[START]

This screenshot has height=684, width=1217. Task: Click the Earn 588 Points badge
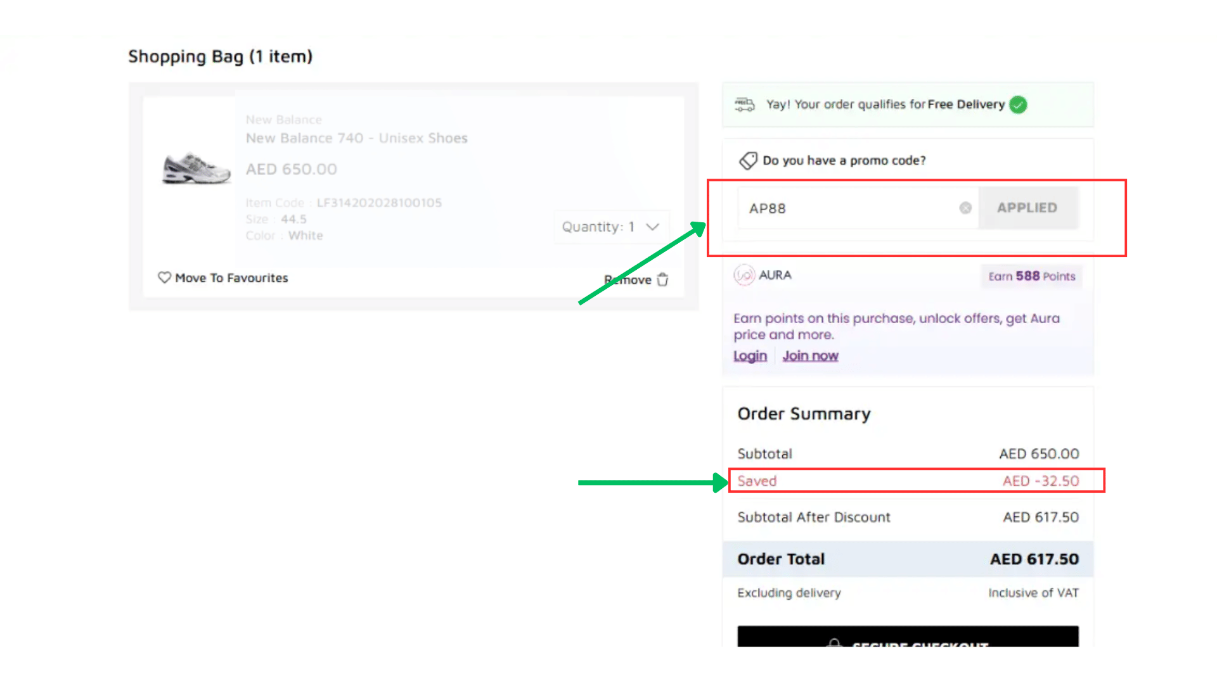pyautogui.click(x=1031, y=276)
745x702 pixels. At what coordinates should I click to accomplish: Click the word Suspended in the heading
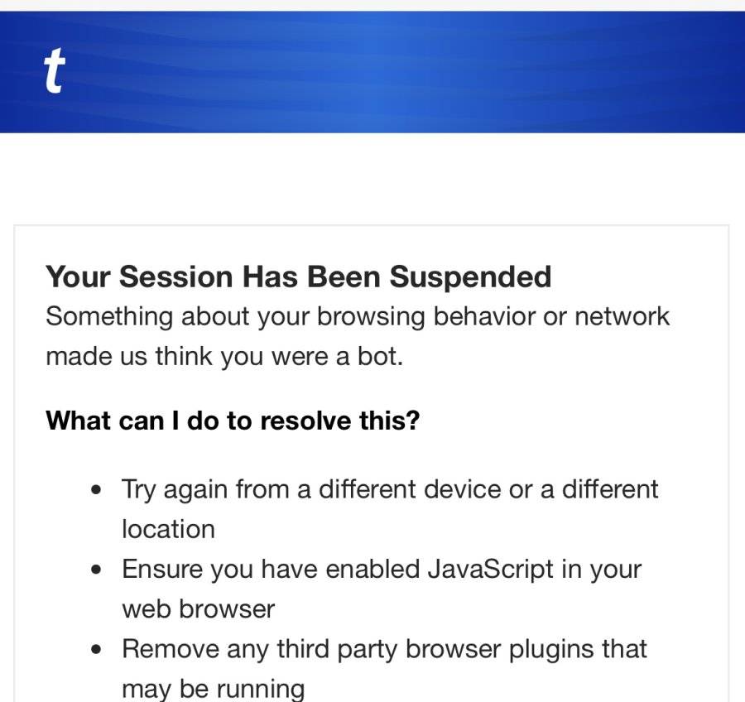click(470, 276)
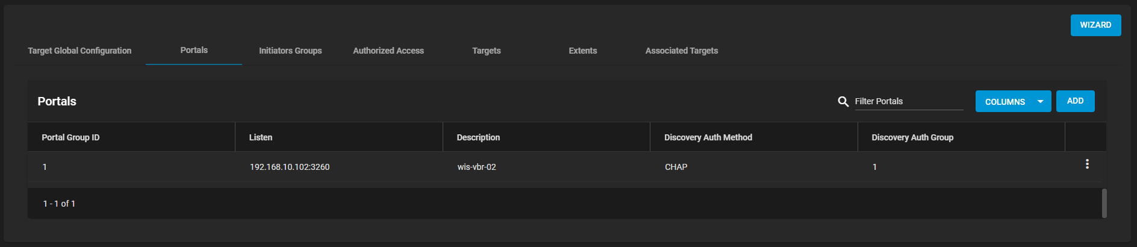Go to the Authorized Access tab

pos(388,51)

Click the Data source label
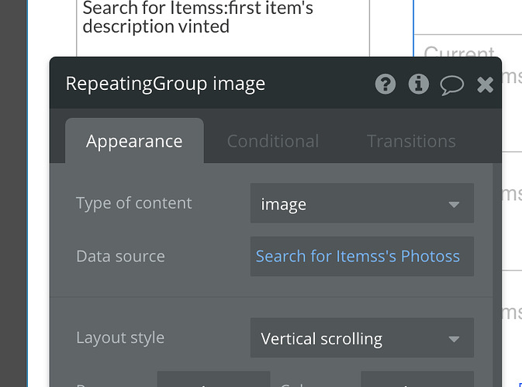click(x=120, y=256)
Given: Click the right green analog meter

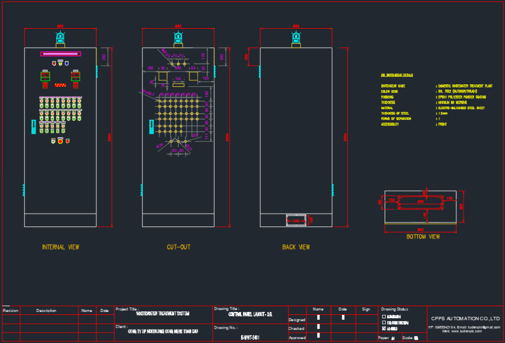Looking at the screenshot, I should pyautogui.click(x=76, y=76).
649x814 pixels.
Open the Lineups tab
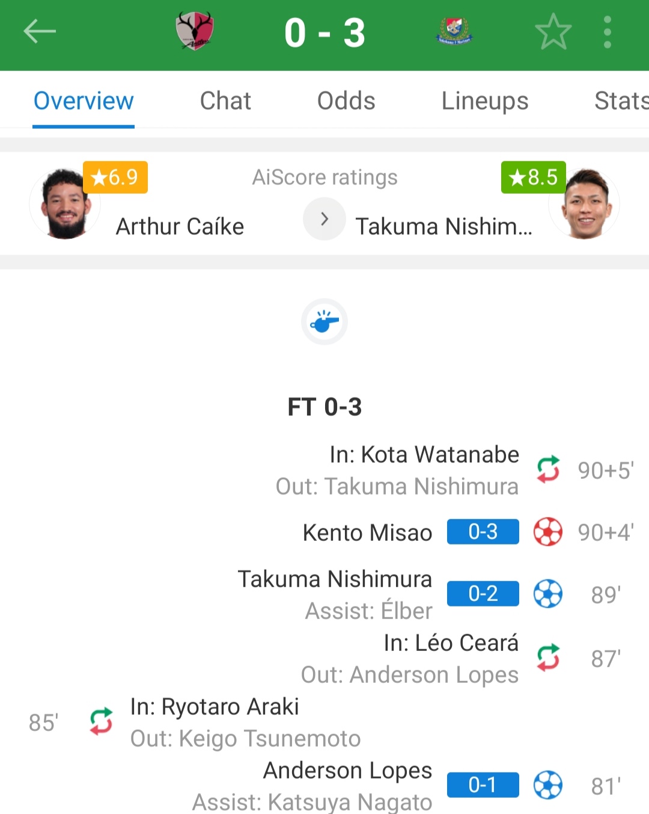[x=485, y=101]
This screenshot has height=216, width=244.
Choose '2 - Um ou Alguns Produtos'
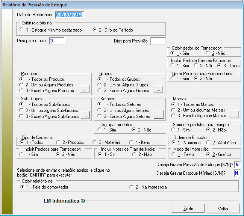[22, 85]
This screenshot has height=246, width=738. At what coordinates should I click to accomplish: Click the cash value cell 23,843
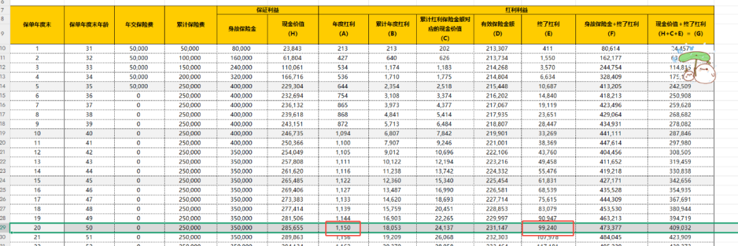click(x=293, y=49)
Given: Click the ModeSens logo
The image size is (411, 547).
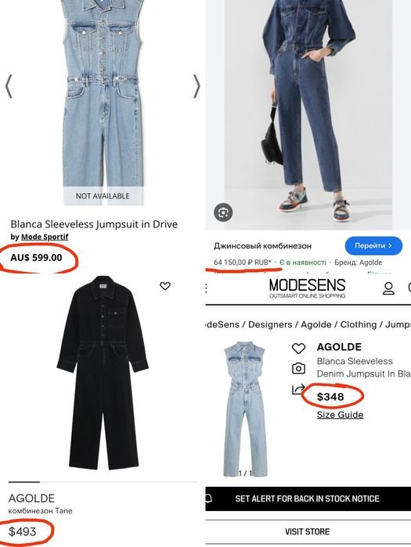Looking at the screenshot, I should tap(307, 288).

[END]

> [Aim of the task]: List every line of the records above that contains the word "This".

> [Solved exercise]:
This screenshot has height=684, width=1217. Task: Click the Earn 588 Points badge
This screenshot has height=216, width=244.
This screenshot has height=246, width=738. At what coordinates should I click to accomplish: Click the cash value cell 23,843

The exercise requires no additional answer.